Découvert grâce à Auprès de moi toujours, Kazuo Ishiguro s’est retrouvé instantanément propulsé très haut dans mon panthéon personnel, m’obligeant à réunir toutes affaires cessantes ses ouvrages précédents (au nombre de cinq, c’est un auteur rare). Lumière pâle sur les collines est son premier roman, au titre extrêmement japonais. Il se déroule d’ailleurs au Japon, pays que l’écrivain a, semble-t-il, quitté très jeune pour suivre sa famille en Angleterre, mais où celle-ci croyait revenir vite, si bien qu’il reçut une éducation d’abord japonaise, alors qu'il allait passer toute sa vie en Angleterre.

Comme Auprès de moi toujours, le roman superpose deux temporalités et explore les souvenirs d’une femme japonaise, Etsuko, installée en Angleterre.
Celle-ci est veuve et vient de perdre sa fille Keiko, qu’elle a eu d’un premier mari, au Japon, et qui nous est présentée comme une âme tourmentée, longtemps restée enfermée dans sa chambre au point qu’elle semble encore la hanter, et disparue un beau jour, pour une fuite qui s’achèvera par un suicide. Etsuko a une deuxième fille, Niki, née de son mari anglais, qui semble très distante - installée chez son ami à Londres,elle répugne à quitter cette ville pour la campagne où vit sa mère.
Les souvenirs qui reviennent à la mémoire d’Etsuko sont liés à l’été de sa première grossesse, durant lequel elle a fait la connaissance d’une femme étrange, Sachiko, et de sa fille Mariko.
Ishiguro montre déjà un sens certain du lieu : Etsuko vivait à Nagasaki, quelques années après la guerre, dans une zone dévastée par la bombe, sur laquelle on a reconstruit des immeubles en béton. Mais le terrain entre les immeubles et la rivière ressemble à un terrain vague, boueux et plein de flaques d’eau croupie. On trouve aussi dans ce décor désolé une petite maisonnette modeste : c’est là qu’habitent Sachiko et sa fille. Dans cet espace vaguement inquiétant, l’enfant joue et rode toute la journée ; sa mère, malgré ses protestations d’affection, semble encombrée par cette enfant qu’elle n’envoie pas à l’école et qui se méfie de tous, et particulièrement du soldat américain qui est l’amant de sa mère ; toute son affection se concentre sur une portée de chatons. Seule une excursion vers les collines d’Inasa, du haut desquelles la vue est somptueuse, apporte un peu d’air et de lumière à ce récit tout en non-dits.
Car les conflits, les douleurs, les vérités ne se disent que par allusions, en prenant le thé, mine de rien ; les fantômes de la guerre hantent les personnages, sous la forme de vieilles femmes inquiétantes ou d’amoureux disparus.
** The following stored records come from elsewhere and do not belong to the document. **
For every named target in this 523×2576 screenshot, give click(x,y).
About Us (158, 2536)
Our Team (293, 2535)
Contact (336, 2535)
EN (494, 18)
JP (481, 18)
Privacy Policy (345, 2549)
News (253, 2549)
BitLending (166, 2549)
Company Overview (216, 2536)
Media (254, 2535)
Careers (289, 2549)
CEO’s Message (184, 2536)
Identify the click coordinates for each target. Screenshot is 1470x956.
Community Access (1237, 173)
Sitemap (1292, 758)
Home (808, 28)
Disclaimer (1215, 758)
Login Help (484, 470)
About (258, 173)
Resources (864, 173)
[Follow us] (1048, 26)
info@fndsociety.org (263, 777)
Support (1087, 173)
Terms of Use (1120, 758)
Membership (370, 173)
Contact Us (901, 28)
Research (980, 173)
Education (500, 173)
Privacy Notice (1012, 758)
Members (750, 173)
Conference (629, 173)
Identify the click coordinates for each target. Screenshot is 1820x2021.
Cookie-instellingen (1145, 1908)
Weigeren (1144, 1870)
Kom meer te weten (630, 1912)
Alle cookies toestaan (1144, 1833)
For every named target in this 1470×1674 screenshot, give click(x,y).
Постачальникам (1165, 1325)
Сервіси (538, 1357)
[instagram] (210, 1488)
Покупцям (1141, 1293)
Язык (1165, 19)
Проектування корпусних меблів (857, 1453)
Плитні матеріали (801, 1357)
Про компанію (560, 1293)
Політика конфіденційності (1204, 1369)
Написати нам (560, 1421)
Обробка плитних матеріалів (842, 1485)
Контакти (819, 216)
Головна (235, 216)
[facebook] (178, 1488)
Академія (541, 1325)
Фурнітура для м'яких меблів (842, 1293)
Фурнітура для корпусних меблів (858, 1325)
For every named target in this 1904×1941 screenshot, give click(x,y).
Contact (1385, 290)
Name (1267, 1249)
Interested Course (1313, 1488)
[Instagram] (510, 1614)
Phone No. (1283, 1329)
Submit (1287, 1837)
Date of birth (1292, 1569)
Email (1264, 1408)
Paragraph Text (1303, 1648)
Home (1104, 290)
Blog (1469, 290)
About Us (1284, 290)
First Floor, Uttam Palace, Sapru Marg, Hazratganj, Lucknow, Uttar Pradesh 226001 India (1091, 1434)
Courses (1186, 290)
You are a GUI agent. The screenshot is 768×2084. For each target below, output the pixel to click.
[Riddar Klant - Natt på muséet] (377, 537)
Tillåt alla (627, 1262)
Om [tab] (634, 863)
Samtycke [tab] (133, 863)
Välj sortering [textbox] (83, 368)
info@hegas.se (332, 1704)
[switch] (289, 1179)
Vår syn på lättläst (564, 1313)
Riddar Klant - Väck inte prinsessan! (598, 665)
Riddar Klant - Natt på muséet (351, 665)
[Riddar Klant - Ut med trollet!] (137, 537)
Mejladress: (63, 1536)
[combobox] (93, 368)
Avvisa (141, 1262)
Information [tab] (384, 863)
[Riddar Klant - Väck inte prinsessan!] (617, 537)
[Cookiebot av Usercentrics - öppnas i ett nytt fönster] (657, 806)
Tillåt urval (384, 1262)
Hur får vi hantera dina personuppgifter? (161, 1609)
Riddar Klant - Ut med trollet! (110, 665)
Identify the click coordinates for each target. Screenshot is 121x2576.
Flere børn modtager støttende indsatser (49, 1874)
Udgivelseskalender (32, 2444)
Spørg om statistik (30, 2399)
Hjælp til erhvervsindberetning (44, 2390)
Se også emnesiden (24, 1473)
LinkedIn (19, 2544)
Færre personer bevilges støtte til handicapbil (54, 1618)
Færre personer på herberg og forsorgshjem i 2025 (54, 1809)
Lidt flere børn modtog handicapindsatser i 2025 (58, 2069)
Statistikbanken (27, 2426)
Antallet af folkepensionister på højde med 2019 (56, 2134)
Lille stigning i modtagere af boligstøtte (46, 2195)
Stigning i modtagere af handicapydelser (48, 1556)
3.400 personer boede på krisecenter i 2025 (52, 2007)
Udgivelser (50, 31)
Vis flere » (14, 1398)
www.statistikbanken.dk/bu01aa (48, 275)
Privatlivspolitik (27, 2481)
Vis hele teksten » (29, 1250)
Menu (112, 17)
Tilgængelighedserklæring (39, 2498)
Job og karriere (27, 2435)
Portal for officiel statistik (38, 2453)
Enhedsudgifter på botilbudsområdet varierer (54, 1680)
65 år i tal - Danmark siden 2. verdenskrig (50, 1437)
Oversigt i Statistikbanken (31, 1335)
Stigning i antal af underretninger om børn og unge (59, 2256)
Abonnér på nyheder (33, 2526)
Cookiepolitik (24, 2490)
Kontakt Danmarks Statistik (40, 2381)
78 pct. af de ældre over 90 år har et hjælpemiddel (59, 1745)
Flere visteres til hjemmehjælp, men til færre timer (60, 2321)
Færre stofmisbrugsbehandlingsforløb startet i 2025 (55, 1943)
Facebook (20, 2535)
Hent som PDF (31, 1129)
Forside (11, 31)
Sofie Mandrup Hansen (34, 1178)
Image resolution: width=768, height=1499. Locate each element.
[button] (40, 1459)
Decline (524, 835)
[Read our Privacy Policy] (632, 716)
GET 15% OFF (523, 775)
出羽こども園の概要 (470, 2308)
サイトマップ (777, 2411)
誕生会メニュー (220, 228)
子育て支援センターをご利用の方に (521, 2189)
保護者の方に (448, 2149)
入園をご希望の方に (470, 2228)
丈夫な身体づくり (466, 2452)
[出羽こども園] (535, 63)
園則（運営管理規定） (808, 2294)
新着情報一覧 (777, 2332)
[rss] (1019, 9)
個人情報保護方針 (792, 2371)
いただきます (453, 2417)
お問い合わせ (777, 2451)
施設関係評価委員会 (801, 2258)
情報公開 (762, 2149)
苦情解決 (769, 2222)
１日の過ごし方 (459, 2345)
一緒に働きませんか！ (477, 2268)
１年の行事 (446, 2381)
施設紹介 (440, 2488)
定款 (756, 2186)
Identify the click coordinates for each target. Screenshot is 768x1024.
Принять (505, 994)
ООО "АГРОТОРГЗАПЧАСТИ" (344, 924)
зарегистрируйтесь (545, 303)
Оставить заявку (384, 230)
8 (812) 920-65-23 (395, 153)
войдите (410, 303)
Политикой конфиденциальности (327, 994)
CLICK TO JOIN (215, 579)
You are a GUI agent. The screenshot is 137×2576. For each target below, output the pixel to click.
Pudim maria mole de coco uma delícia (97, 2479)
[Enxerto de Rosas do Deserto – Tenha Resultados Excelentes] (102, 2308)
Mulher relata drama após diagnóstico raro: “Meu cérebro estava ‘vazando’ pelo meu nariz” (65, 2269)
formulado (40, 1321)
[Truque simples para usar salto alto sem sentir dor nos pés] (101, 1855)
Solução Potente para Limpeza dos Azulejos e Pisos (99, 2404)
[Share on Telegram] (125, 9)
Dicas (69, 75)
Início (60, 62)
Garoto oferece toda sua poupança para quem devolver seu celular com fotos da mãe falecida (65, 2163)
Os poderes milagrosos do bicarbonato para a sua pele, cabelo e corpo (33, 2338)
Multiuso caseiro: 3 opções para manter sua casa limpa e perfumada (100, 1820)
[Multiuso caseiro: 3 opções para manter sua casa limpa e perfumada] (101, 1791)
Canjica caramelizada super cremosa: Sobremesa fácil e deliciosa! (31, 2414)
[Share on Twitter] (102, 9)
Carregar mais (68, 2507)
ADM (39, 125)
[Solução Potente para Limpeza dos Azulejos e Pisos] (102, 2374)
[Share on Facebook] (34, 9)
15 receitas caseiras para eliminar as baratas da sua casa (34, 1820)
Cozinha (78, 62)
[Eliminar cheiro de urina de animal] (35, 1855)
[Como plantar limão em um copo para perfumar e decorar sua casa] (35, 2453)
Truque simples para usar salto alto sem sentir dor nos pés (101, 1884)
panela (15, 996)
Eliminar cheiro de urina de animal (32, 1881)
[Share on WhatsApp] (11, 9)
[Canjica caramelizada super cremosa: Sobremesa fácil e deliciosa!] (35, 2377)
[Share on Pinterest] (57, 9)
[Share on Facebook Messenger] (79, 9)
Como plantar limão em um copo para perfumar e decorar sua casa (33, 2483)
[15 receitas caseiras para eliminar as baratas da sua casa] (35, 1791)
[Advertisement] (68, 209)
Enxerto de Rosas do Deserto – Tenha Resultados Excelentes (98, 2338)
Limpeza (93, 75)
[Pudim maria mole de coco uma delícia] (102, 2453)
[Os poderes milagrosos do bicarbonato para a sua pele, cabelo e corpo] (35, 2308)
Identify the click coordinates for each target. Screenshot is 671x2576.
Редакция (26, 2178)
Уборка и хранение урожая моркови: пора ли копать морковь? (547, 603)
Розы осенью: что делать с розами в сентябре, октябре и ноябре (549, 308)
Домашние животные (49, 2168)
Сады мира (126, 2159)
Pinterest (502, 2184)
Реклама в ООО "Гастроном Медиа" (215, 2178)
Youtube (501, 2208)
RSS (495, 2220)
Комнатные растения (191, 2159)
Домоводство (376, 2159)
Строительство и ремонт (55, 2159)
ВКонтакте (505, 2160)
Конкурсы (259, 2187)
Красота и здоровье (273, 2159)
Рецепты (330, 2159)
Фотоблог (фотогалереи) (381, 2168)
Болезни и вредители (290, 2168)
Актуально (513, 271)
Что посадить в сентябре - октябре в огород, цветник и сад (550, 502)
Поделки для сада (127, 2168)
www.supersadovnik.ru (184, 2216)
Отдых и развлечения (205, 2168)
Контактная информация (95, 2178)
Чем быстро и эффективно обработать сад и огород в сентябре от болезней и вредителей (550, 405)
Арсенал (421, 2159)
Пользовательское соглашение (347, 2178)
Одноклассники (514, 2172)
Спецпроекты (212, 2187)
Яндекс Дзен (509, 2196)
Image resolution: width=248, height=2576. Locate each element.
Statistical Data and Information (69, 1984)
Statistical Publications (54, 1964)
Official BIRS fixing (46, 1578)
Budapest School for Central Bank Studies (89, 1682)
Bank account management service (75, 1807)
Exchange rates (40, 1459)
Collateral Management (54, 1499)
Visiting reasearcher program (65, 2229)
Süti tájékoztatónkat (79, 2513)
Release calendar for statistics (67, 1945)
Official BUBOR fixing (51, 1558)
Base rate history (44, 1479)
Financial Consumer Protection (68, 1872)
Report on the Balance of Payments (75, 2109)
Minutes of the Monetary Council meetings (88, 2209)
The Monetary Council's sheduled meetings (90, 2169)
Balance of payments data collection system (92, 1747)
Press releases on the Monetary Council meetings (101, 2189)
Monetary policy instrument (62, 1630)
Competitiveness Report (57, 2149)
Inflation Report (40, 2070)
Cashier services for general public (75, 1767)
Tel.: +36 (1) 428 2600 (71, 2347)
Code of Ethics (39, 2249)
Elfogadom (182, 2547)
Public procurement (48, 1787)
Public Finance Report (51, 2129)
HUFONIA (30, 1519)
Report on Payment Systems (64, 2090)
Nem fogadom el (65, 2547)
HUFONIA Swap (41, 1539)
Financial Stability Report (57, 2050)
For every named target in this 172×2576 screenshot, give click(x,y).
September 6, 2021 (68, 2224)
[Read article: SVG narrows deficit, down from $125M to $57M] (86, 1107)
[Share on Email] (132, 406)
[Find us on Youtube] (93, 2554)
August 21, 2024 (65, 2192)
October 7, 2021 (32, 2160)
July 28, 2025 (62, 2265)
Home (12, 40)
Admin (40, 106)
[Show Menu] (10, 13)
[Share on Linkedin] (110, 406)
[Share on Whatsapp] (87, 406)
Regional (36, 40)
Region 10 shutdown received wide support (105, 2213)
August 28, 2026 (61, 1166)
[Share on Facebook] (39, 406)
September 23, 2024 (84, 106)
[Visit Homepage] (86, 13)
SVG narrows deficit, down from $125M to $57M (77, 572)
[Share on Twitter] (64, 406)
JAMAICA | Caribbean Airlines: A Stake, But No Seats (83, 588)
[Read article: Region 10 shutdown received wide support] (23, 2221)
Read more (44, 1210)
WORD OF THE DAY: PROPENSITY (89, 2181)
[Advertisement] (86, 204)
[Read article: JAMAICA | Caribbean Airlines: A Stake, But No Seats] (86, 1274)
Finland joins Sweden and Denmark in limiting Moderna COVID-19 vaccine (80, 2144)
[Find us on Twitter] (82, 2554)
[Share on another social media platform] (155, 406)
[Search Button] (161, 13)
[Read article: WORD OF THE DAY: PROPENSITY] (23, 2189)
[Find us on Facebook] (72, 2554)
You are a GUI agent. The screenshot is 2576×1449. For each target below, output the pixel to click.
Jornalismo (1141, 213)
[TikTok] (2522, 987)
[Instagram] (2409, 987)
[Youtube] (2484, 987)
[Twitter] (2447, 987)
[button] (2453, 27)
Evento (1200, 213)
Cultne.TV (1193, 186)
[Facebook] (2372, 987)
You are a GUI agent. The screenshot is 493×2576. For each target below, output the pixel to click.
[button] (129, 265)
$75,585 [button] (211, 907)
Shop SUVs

Certains ont dû faire le deuil de leur situation ; c’est avec répugnance que Sachiko demande à Etsuko de lui trouver un emploi, estimant au-dessous de sa condition ce travail alimentaire. Les relations entre les jeunes gens et les aînés semblent aussi bouleversées : Etsuko et son mari Jiro ne vivent pas avec le  père de celui-ci, et d’ailleurs ce fils ne prête pas une oreille très attentive à son père, l’éconduisant sous le prétexte de son travail (valeur ancienne, à laquelle le père ne peut s’opposer). Et dans ce monde en pleine transformation, Etsuko s’interroge sur sa future maternité.
Le roman reste jusqu’au bout énigmatique ; on comprend bien que dans les souvenirs de cet été Etsuko cherche les sources du mal-être de sa fille morte, et le dédoublement des couples mère-fille ne peut qu’intriguer. Mais c’est tout l’art d’Ishiguro de laisser le lecteur se repérer dans cette histoire étrange, parfois à la lisière du fantastique, grâce au regard de l’enfant et à l’apparition récurrente de certains symboles (la vieille femme, la corde) ; de le laisser interpréter à sa façon les souvenirs d’Etsuko, les propos lénifiants de Sachiko, la scène finale. Pour qui est prêt à une lecture avare de péripéties mais animée d’une tension constante, c’est un roman parfait (certes un peu moins « essentiel » à mes yeux que Auprès de moi toujours).

lumi_re_p_le

Erzébeth en avait fort bien parlé, ainsi que Cécile qui se demandait où était le dernier chapitre.